STORED ROWS.
..............................
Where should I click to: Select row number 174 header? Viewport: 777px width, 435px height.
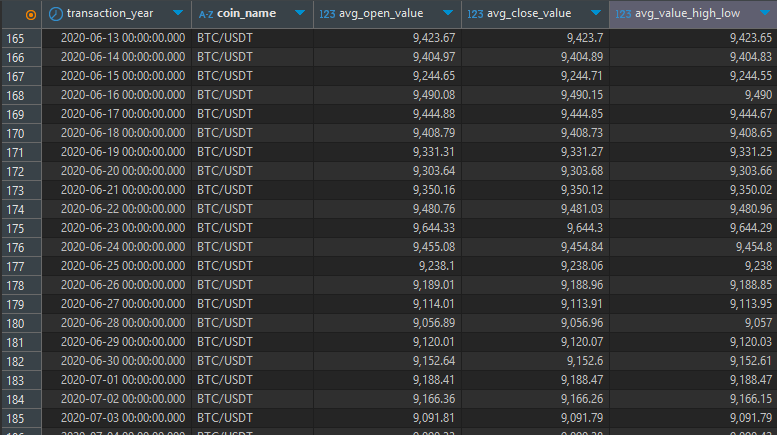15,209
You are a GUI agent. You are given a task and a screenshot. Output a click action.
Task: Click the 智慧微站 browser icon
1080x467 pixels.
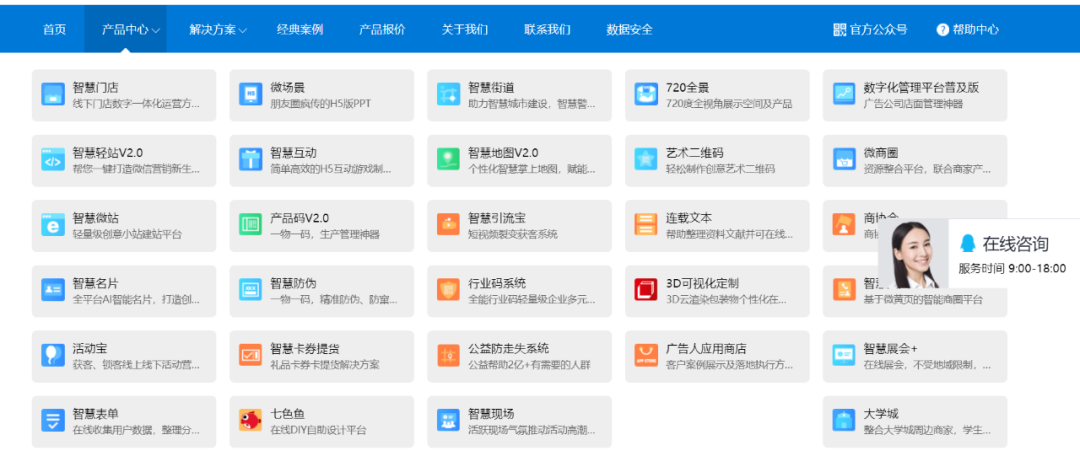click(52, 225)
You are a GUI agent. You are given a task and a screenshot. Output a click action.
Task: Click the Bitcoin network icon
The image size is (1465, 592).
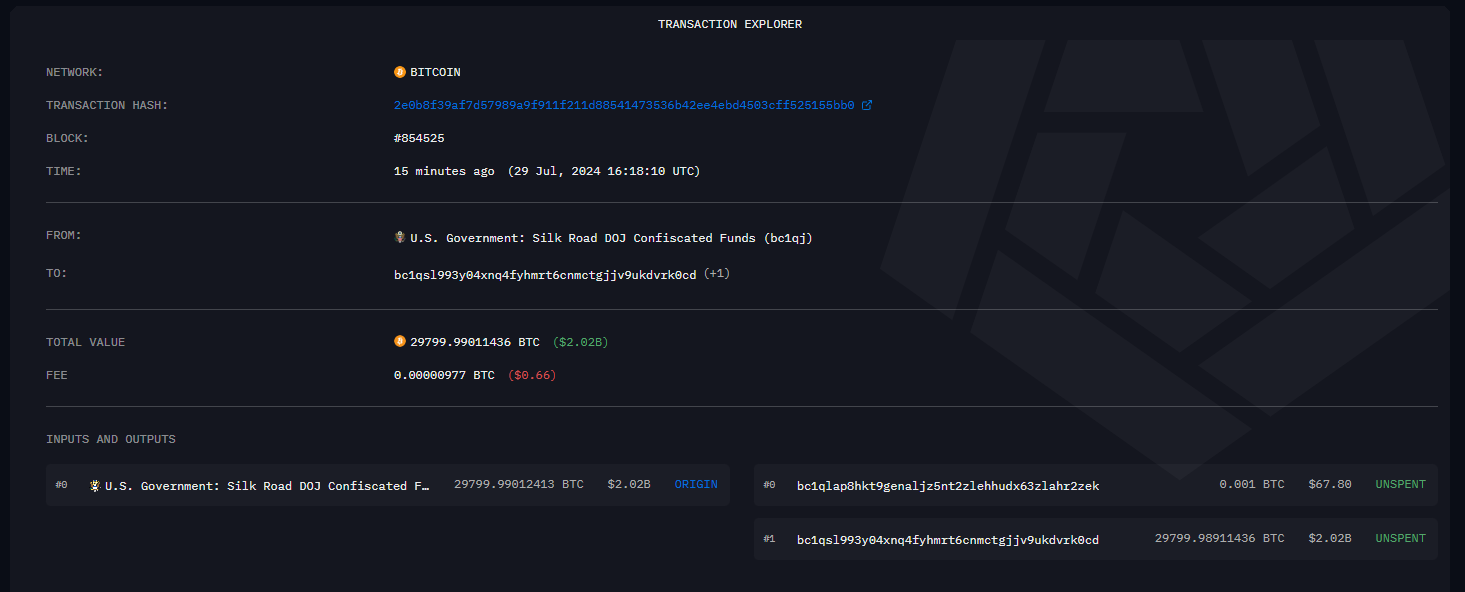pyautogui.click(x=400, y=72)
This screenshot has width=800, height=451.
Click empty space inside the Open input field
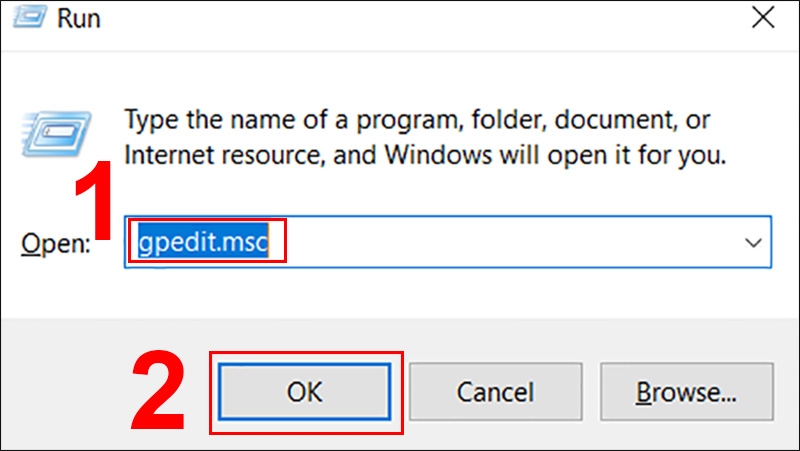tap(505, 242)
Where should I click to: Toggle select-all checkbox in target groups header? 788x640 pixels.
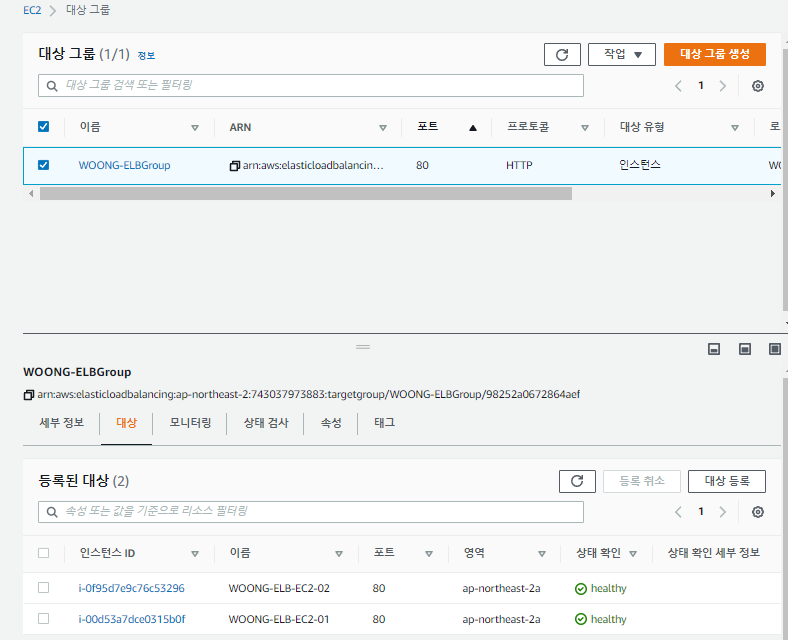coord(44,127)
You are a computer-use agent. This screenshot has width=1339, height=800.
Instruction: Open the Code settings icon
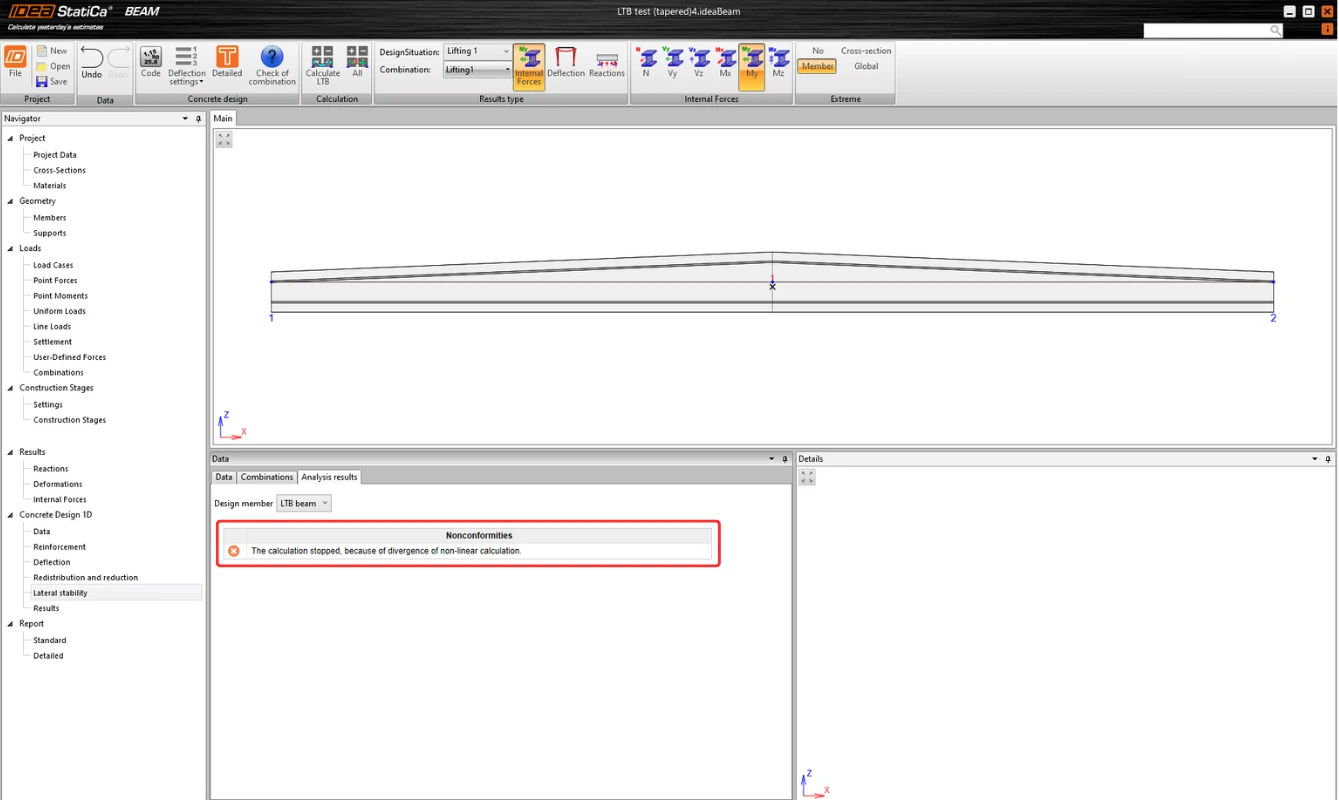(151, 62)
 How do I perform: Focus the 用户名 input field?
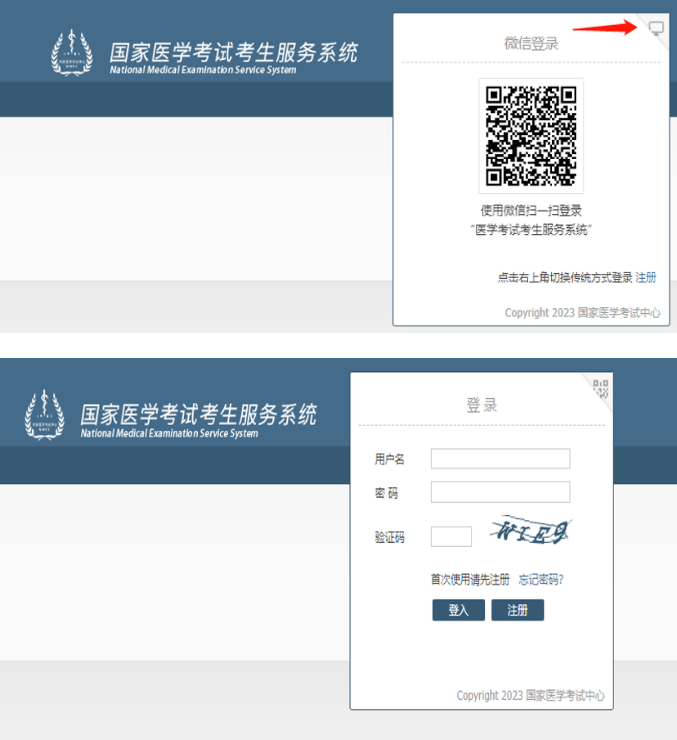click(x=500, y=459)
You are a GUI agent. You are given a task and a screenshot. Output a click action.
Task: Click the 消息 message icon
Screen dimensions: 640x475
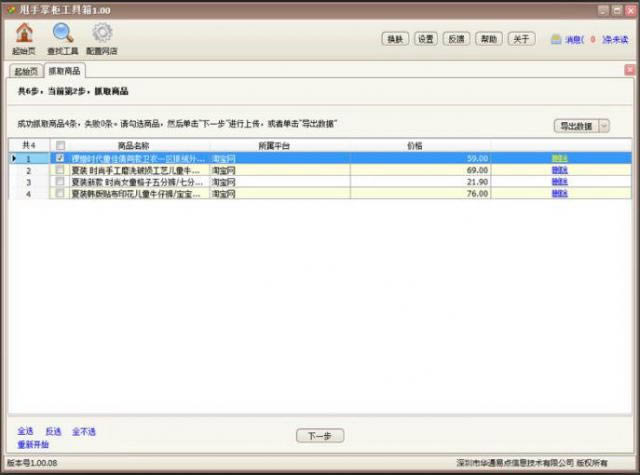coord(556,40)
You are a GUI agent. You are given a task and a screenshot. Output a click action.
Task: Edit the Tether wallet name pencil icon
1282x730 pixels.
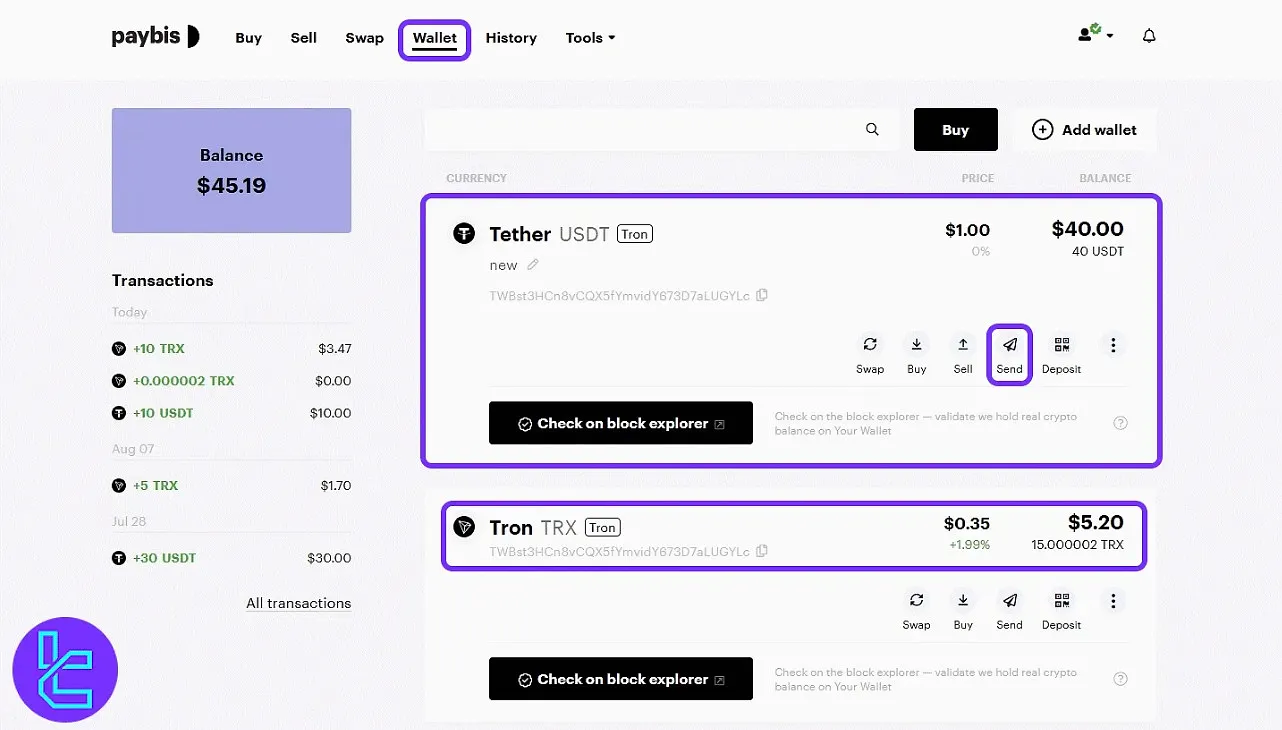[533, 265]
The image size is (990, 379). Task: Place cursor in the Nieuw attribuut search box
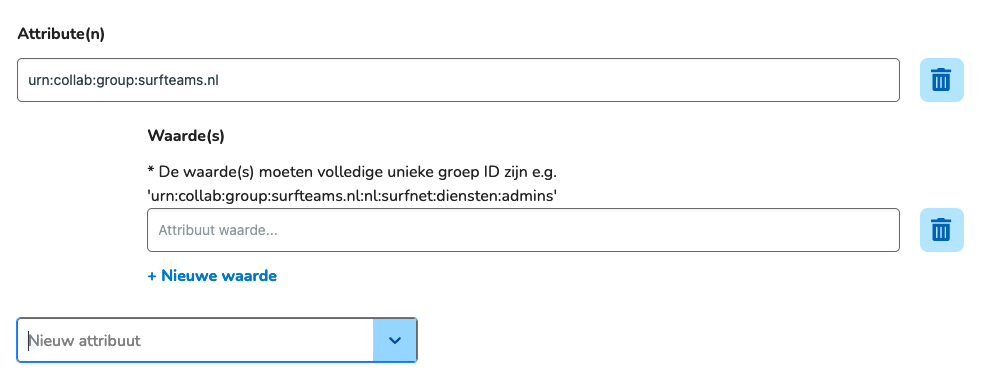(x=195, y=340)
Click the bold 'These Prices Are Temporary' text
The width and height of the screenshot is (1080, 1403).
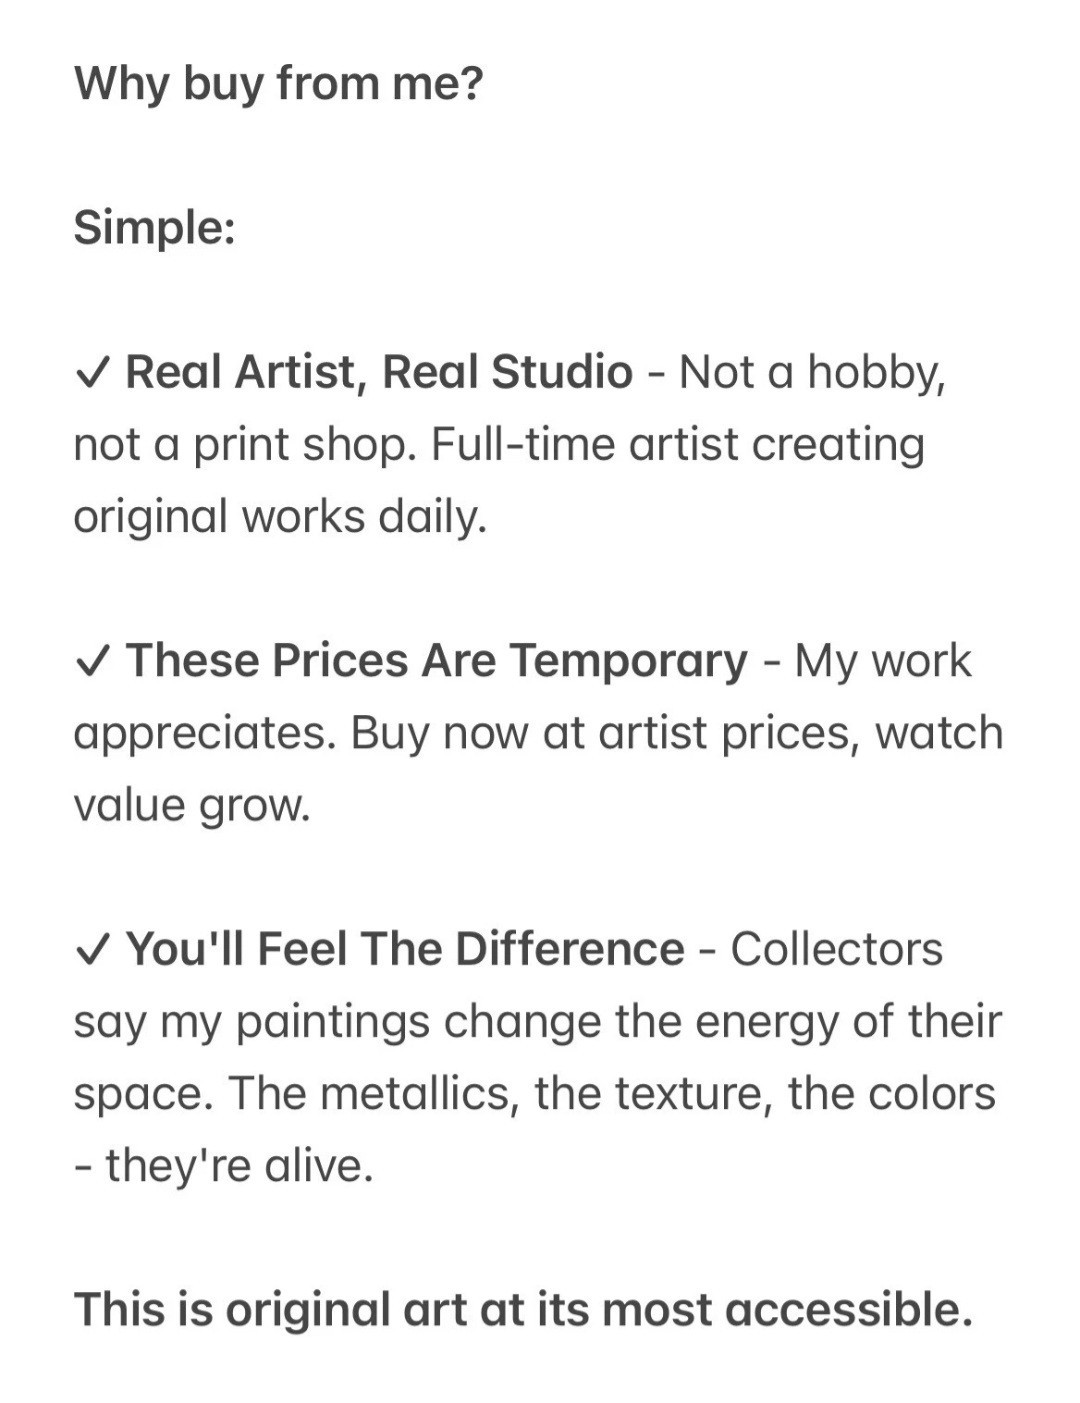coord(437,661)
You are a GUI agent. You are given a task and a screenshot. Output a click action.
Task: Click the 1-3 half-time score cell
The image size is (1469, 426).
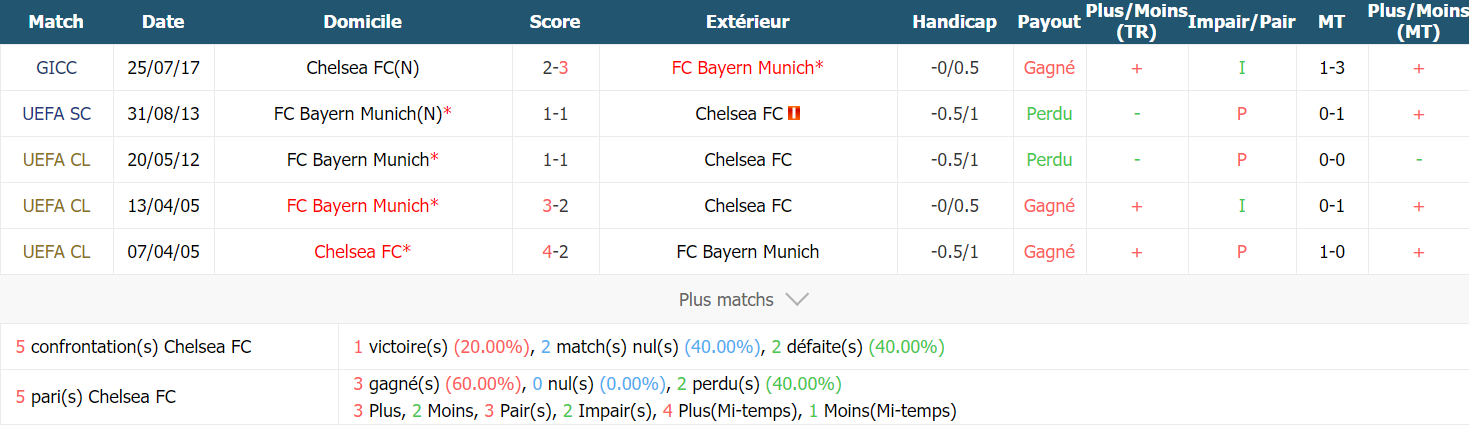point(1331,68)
..............................
GOAL. Can you rewrite all the items above so that each "GUI agent" becomes "screen assistant", keeping everything else unchanged and leaving out the pictures?

FINAL RESULT.
Where should I click to: Select row number 174 header? Viewport: 777px width, 435px height.
15,209
You are a screen assistant. You are given a task and a screenshot. Output a click action.
Task: Click the 智慧微站 browser icon
1080x467 pixels.
click(52, 225)
You are a screen assistant. You are given a task and a screenshot. Output a click action.
Task: Click the Bitcoin network icon
The image size is (1465, 592).
pyautogui.click(x=400, y=72)
This screenshot has width=800, height=451.
Click empty space inside the Open input field
tap(505, 242)
Where should I click to: Toggle select-all checkbox in target groups header? 788x640 pixels.
coord(44,127)
You are a computer-use agent. This screenshot has width=1339, height=800.
Instruction: Open the Code settings icon
(151, 62)
 How do I perform: Focus the 用户名 input field?
click(x=500, y=459)
You are a screen assistant. You are given a task and a screenshot. Output a click action.
Task: Click the 消息 message icon
Screen dimensions: 640x475
coord(556,40)
You are a screen assistant. You are given a task and a screenshot. Output a click action.
Task: Edit the Tether wallet name pencil icon
1282x730 pixels.
[533, 265]
The image size is (990, 379). Task: Place cursor in the Nieuw attribuut search box
(x=195, y=340)
Click the bold 'These Prices Are Temporary' text
The width and height of the screenshot is (1080, 1403).
coord(437,661)
You are a screen assistant. You are given a task and a screenshot. Output a click action.
Task: Click the 1-3 half-time score cell
The image size is (1469, 426).
point(1331,68)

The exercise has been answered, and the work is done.